# 🔎 Scikit-learn

---

## 1️⃣ What is Scikit-learn?

* **Definition**: Scikit-learn is an **open-source Python library for Machine Learning (ML)**.
* It provides **tools to implement ML algorithms** and also handle the entire pipeline:

  * Loading and preparing data
  * Training models
  * Testing predictions
  * Evaluating performance
  * Improving models
* Built on **NumPy** (numerical computing), **SciPy** (scientific computing), and **Matplotlib** (visualization).
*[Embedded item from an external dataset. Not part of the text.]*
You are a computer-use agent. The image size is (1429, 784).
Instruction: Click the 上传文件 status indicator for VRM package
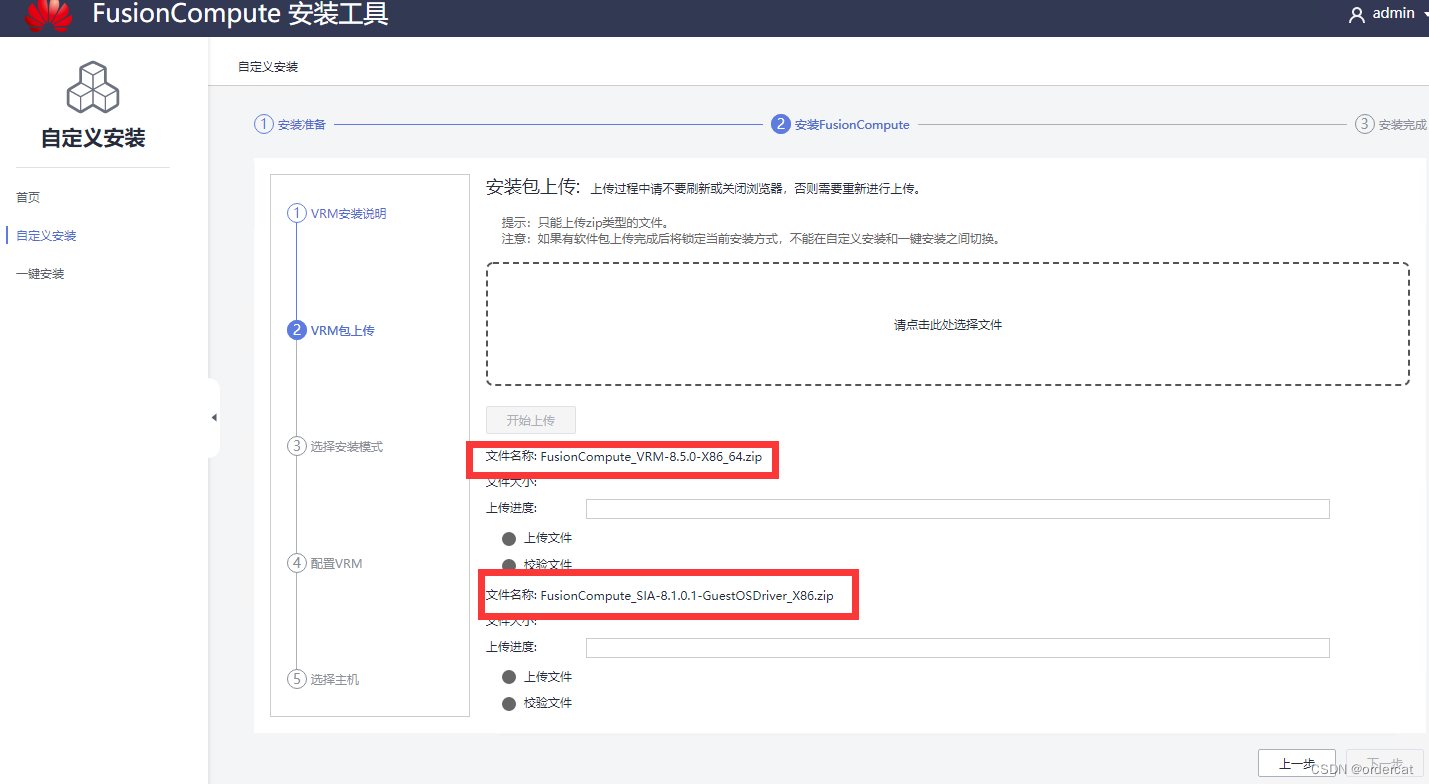click(510, 537)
👉 **Analogy**: Think of scikit-learn as a **kitchen for data science** – it gives you the ingredients (datasets), utensils (preprocessing), recipes (models), and tasting methods (evaluation).

---

## 2️⃣ Key Features

1. **Wide Algorithm Coverage**

   * **Supervised learning** → regression & classification (Linear Regression, Logistic Regression, Decision Trees, Random Forests, SVM, KNN, Naïve Bayes).
   * **Unsupervised learning** → clustering (KMeans, DBSCAN) & dimensionality reduction (PCA).
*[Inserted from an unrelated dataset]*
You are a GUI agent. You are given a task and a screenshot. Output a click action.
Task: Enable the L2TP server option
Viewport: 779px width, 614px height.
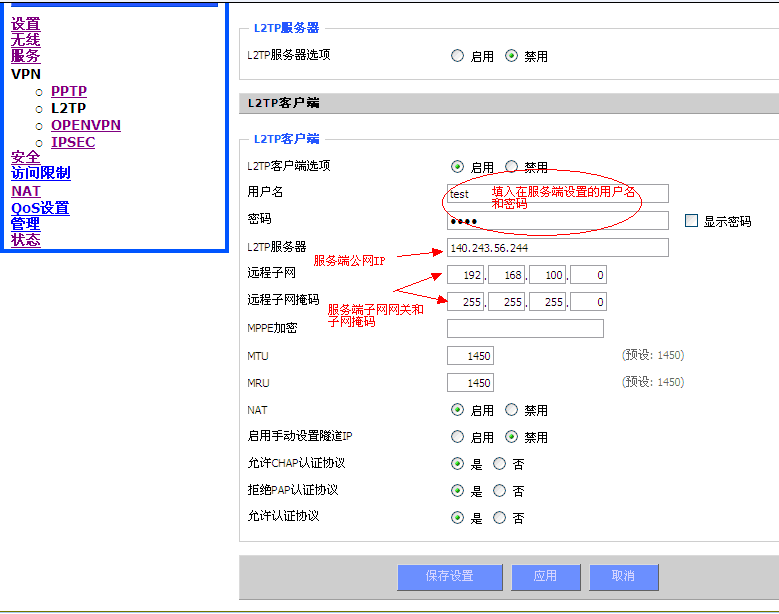click(458, 57)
2. **Preprocessing Tools**

   * Scaling → `StandardScaler`, `MinMaxScaler`
   * Encoding categorical data → `LabelEncoder`, `OneHotEncoder`
   * Handling missing values → `SimpleImputer`

3. **Model Selection**

   * Train/test split → `train_test_split`
   * Cross-validation → `cross_val_score`
   * Hyperparameter tuning → `GridSearchCV`, `RandomizedSearchCV`

4. **Evaluation Metrics**

   * Classification → Accuracy, Precision, Recall, F1, ROC-AUC
   * Regression → MSE, MAE, RMSE, R²

5. **Pipelines**

   * Combine multiple steps (scaling + model) into one workflow.
   * Avoids data leakage and keeps workflow clean.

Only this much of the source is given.